Thanks for the info and the help...I think I will look at getting a starter kit and go from there. Im sure I will find some things I won't know the anwsers to, When that happens I will come back and ask. Thanks again for the help.


----------



## Al Hansen (Sep 7, 2007)

DallanC said:


> If you buy a RCBS reloading kit, it always comes with a video showing the steps to reloading. It is, quite simple. But sometimes its SO simple people goof up... not that I ever charged 40 cases with powder that didnt have primers... :?
> 
> Ask away any questions, we'll be happy to answer them.
> 
> -DallanC


 :lol: They didn't even have video when I bought mine. :lol:


----------



## Bax* (Dec 14, 2008)

Al Hansen said:


> DallanC said:
> 
> 
> > If you buy a RCBS reloading kit, it always comes with a video showing the steps to reloading. It is, quite simple. But sometimes its SO simple people goof up... not that I ever charged 40 cases with powder that didnt have primers... :?
> ...


I bought a Rock Chucker Supreme a year ago, and it didnt come with a video


----------



## jungle (May 10, 2008)

Check out the link below. It is a beginners Step-by-Step guide to reloading. Feel free to post any questions you have as there is a wealth of information among forum members:

http://www.rcbs.com/guide/default.aspx


----------



## tshuntin (Jul 13, 2008)

Thanks for the info and links guys. 

My Dad had reloaded my entire life (31+ years). I remember clear back when I was a young kid sitting with him hand polishing brass and helping him reload. He would try and show us boys what he was doing and why etc... But most of the time my interest level wasn't really high for the reloading, I just wanted to go shoot. Well, my dad reloaded up until last fall when he was able to accomplish his lifelong dream of harvesting a big mature Bull Elk, which I was very fortunate to experience with him. In January he had a serious stroke that left him without the use of the left side of his body and forced him into a nursing home. After battling health issues for a number of years, including heart failure and kidney failure (dialisys for over 3 years) etc..., he passed away on September 6th. We have so many incredible memories of hunting and being in the outdoors with him, but if I have one regret, it would be that I wish I would have spent time with him the last couple years really learning how to reload. My two brothers are allowing me to take over the reloading stuff and I look forward to learning how to do it for all of us, like my dad has always done.


----------



## NHS (Sep 7, 2007)

Al Hansen said:


> :lol: They didn't even have video when I bought mine. :lol:


Al, when you bought yours, they didn't even have TV. :shock: :mrgreen:


----------



## BPturkeys (Sep 13, 2007)

Reloading is more than an end to a means...that is producing quality ammo for your rifle...it is a very enjoyable hobby. Your dad reloaded because he enjoyed it, and so will you. This is a little advise I can pass to you after reloading for over 40 years:

Accurate ammo is a product of CONSISTENCY! The more consistent your components are and the more consistent your methods are, the more consistent your ammo is! Once you come upon a good shooting load, "dialing it in" is usually a matter of constructing ammo that is exactly alike. Everything must be the same...exactly the same... the powder charge, the bullet weight, the case capacity, the case length, etc,etc AND employing consistent technique...seating the primers with the same pressure, seating bullets to the exact same depth, trimming cases to the same length, reaming the inside and outside of the neck the same, and on and on...that is how you produce ammo that will GROUP tight! 

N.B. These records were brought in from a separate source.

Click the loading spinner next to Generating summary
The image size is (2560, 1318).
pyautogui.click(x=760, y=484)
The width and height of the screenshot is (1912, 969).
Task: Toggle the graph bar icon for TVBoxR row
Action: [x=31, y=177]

My advise, just buy an outfit and start reloading... read, read read...shoot, shoot, shoot, you'll become an expert before you know it.


----------



## James (Oct 7, 2007)

I have put this offer up before and will do it again. If you want to come on over, I will spend some time with you and we will relaod some ammo. I would be happy to show you the ropes and talk to you about safety, accuracy etc. Reloading has been a great hobby for me. Still enjoying it after 50 years. I am retired now and can spare the time if you want. Where do you live?


----------



## tshuntin (Jul 13, 2008)

James said:


> I have put this offer up before and will do it again. If you want to come on over, I will spend some time with you and we will relaod some ammo. I would be happy to show you the ropes and talk to you about safety, accuracy etc. Reloading has been a great hobby for me. Still enjoying it after 50 years. I am retired now and can spare the time if you want. Where do you live?


James, if this offer is open to me, I would love to take you up on it sometime. Thanks very much. I live in Weber County. I plan to start getting all my dad's stuff from my mom's house over the next month of two and get it set up at my place. I would like to get it kind of set up and familiar with what I have then I would love to get some help. I am buying us lunch thought!!  Thanks!


----------



## James (Oct 7, 2007)

tshuntin I sent you a PM.

How do you like this snow?


----------